How easily can you express your feelings through music? Are the musical connections you create strong? Can you use your knowledge of music theory, scales and chords to manipulate how your listener feels?

There's nothing more frustrating than having a "feeling for a song" and not being able to get it out. When a musician has a strong connection to a lot of emotional thoughts about a life experience they become inspired. But, once you're inspired the real trick is to take those feelings of inspiration and produce music that reflects well through those ideas.

Generally, guitar students will copy songs from their favorite players. They pick a song that inspires them, and then they work on that song for hours and hours until they can play it. And, this is perfectly fine. However, it doesn't offer them very much by way of learning specifically "why" that song produced those types of feelings within them. This is where music theory comes into the framework.

Playing what another guitarist has done can be a lot of fun, but it won't help you gain the control that comes from thoroughly comprehending music. When you learn why certain chords 'flow well' from one into another. And, when we learn how certain musical scales will end up leaving us feeling in a specific emotional way - then you gain the real secrets to developing how to express more feelings in your own music.

Selecting certain scales to play or certain chords to use has more to do with emotions than you might think. 
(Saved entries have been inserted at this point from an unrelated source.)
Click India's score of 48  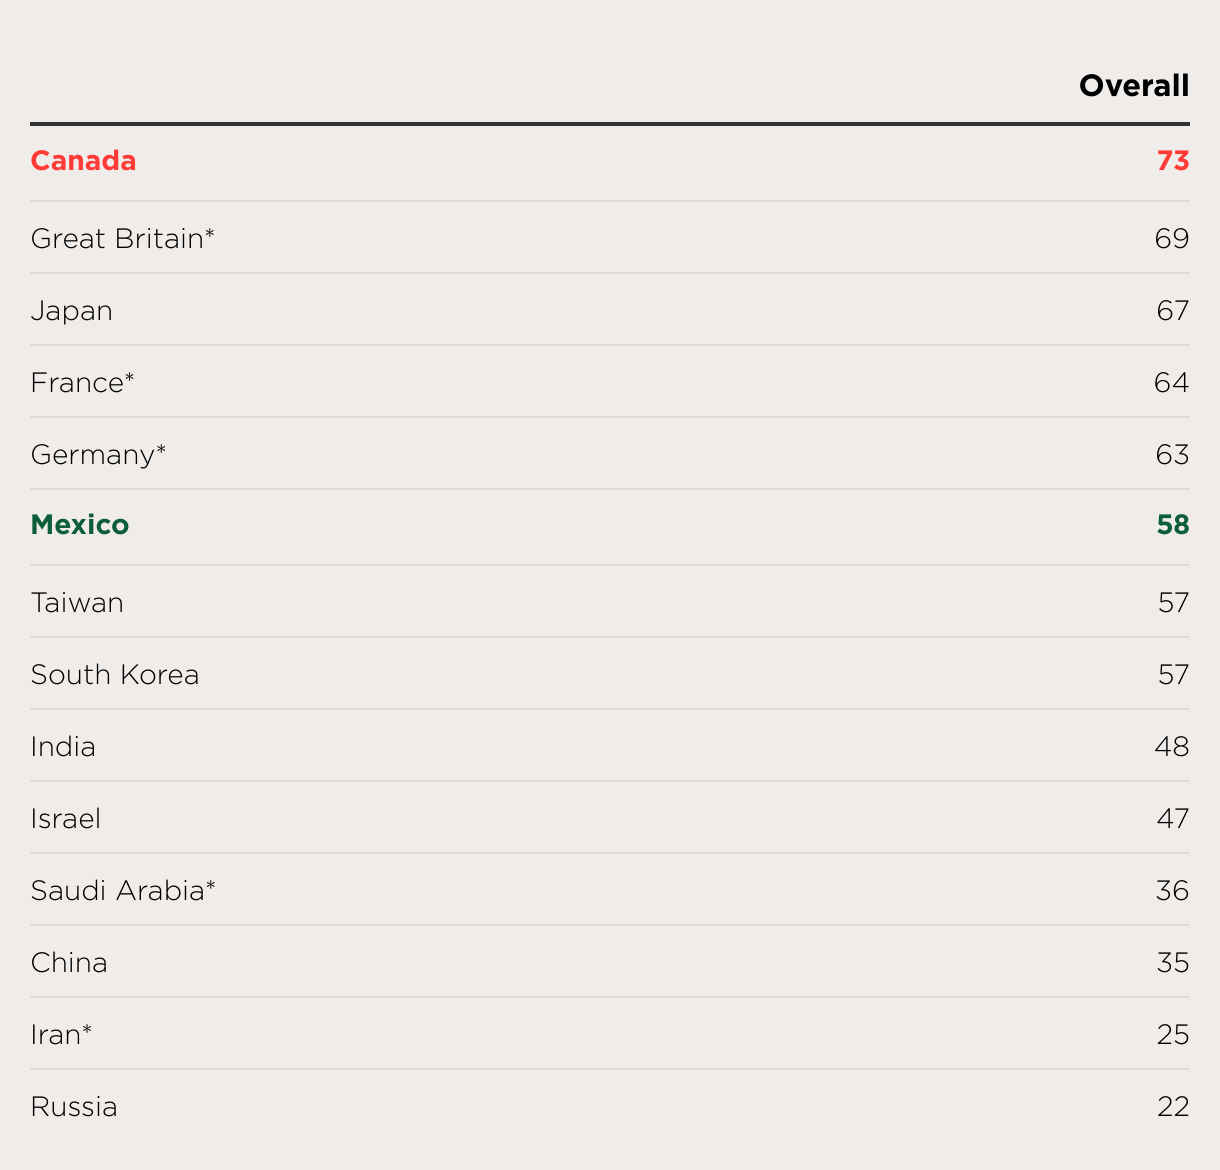pos(1171,747)
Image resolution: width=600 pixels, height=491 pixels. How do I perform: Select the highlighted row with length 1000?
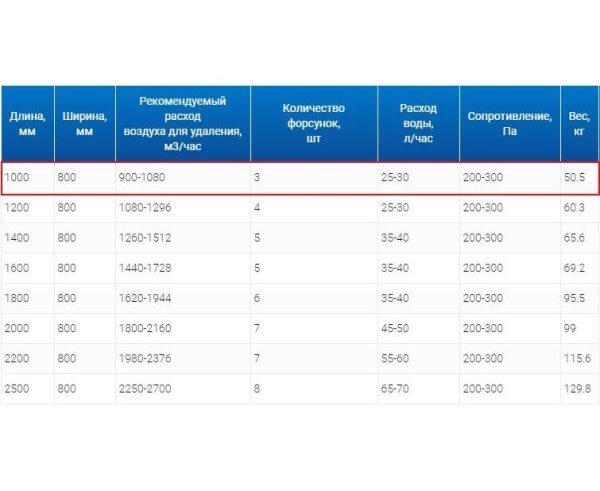300,178
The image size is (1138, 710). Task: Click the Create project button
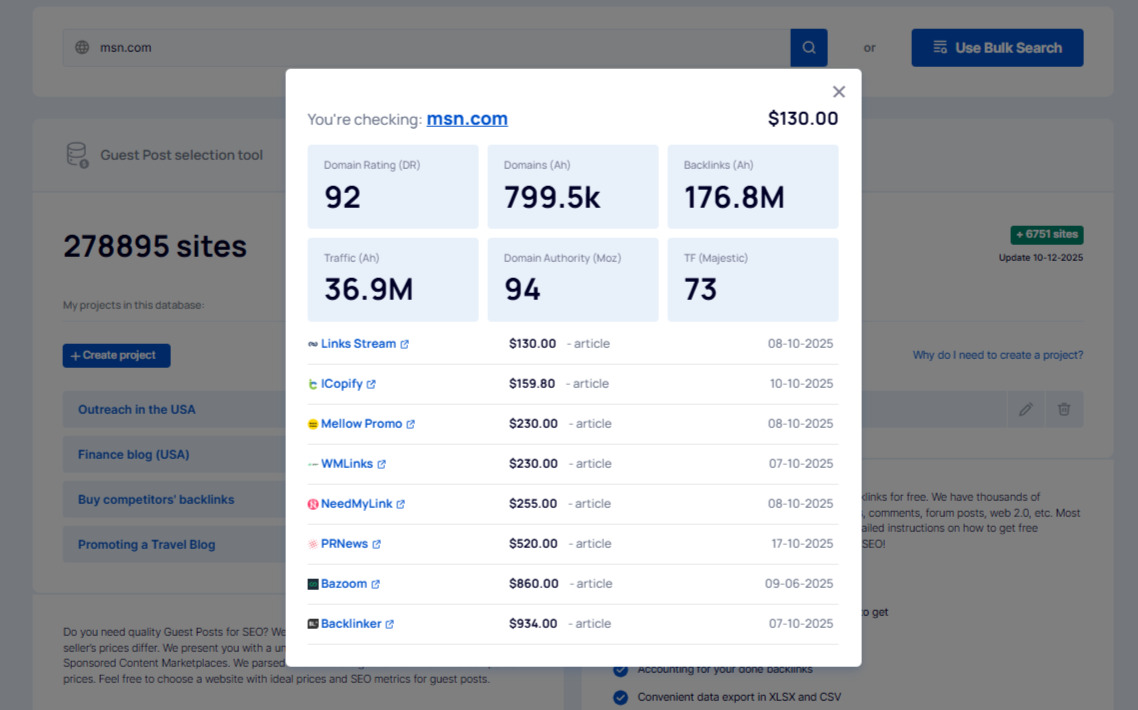(x=116, y=355)
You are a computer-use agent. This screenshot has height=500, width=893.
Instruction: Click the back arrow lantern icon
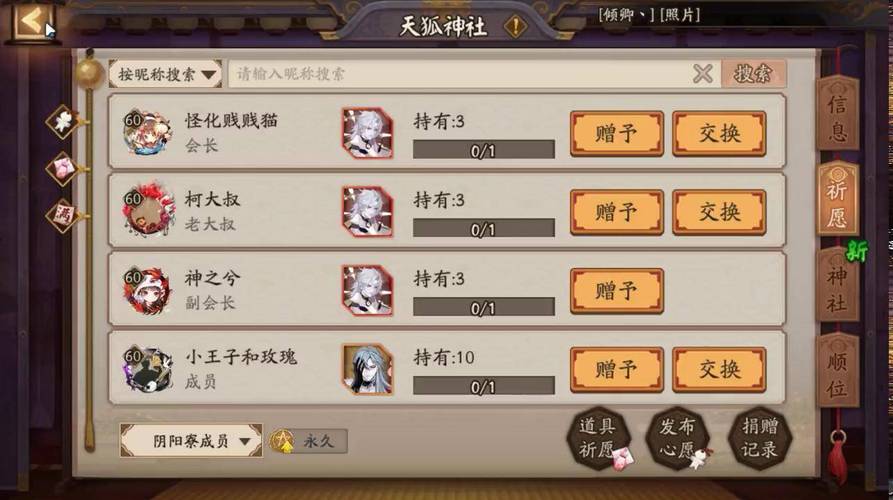point(31,22)
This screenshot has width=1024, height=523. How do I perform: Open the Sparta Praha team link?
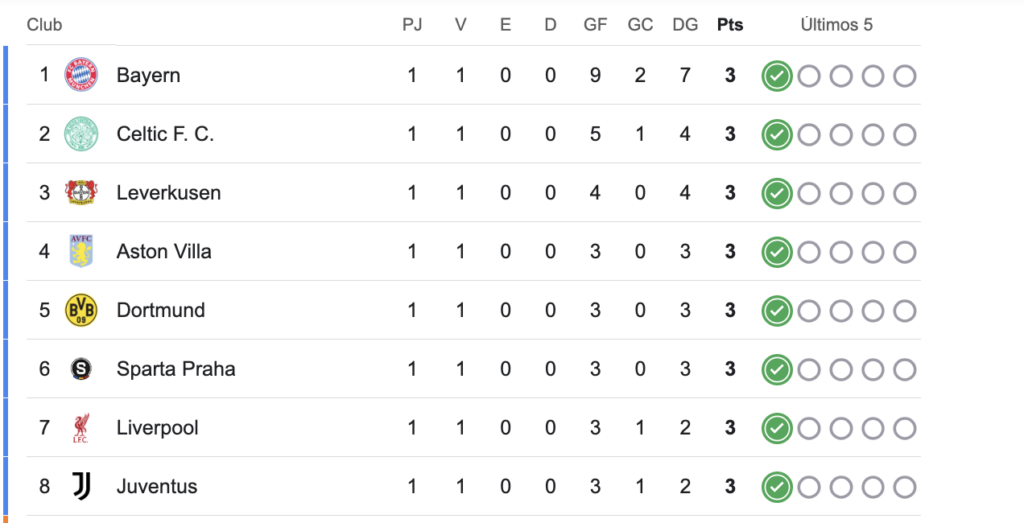[x=176, y=369]
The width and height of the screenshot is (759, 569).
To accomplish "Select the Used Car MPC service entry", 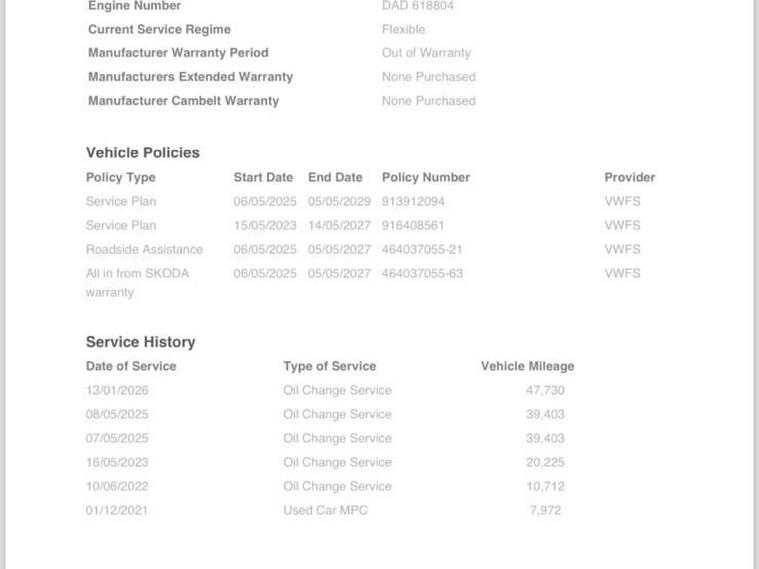I will point(326,510).
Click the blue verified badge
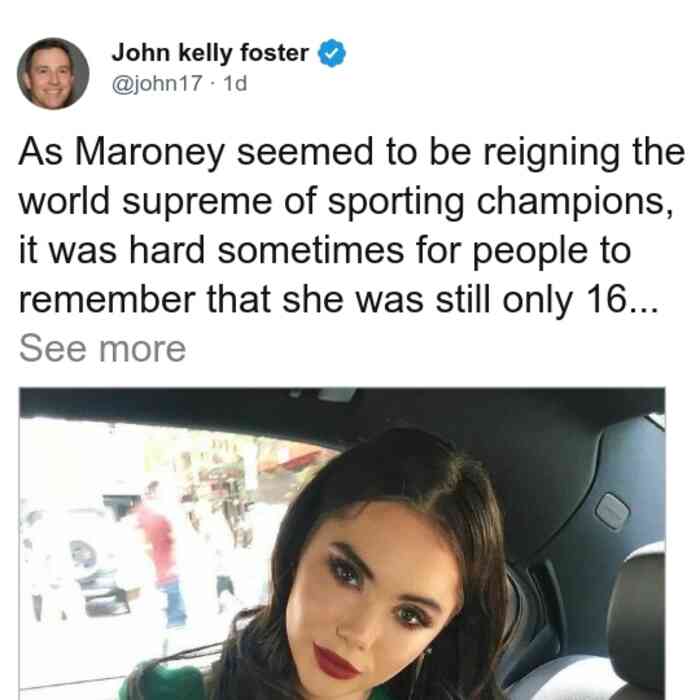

A scale has a set series of tones that interact with all of the other tones around the tonic. And, these tones will cause us to feel certain ways under a group of chord changes. Even learning something as simple as "How to Harmonize the Major Scale," will go a long way to allowing a musician to gain more control over musical sound and the way it affects others.

For example, the Natural Minor scale has a certain sad, negative musical effect, but Dorian mode changes that effect with its raised 6th. Learn more about Dorian Mode.

Phrygian mode changes the minor effect yet again (with its unique lowered 2nd). And, it also helps to keep in mind that these tones (that are moved around scale to scale) also affect the chords that are related to each of them.
Learn more about Phrygian Mode.

Sound actually does have a color. There is a shade of emotion for how every group of chords will fit together and how the scales are used under them. 

Some scales produce a sad feeling and other scales will produce a happy effect. This means that a musician needs to learn what these effects are and how they can be applied to control the listener's emotions within songs.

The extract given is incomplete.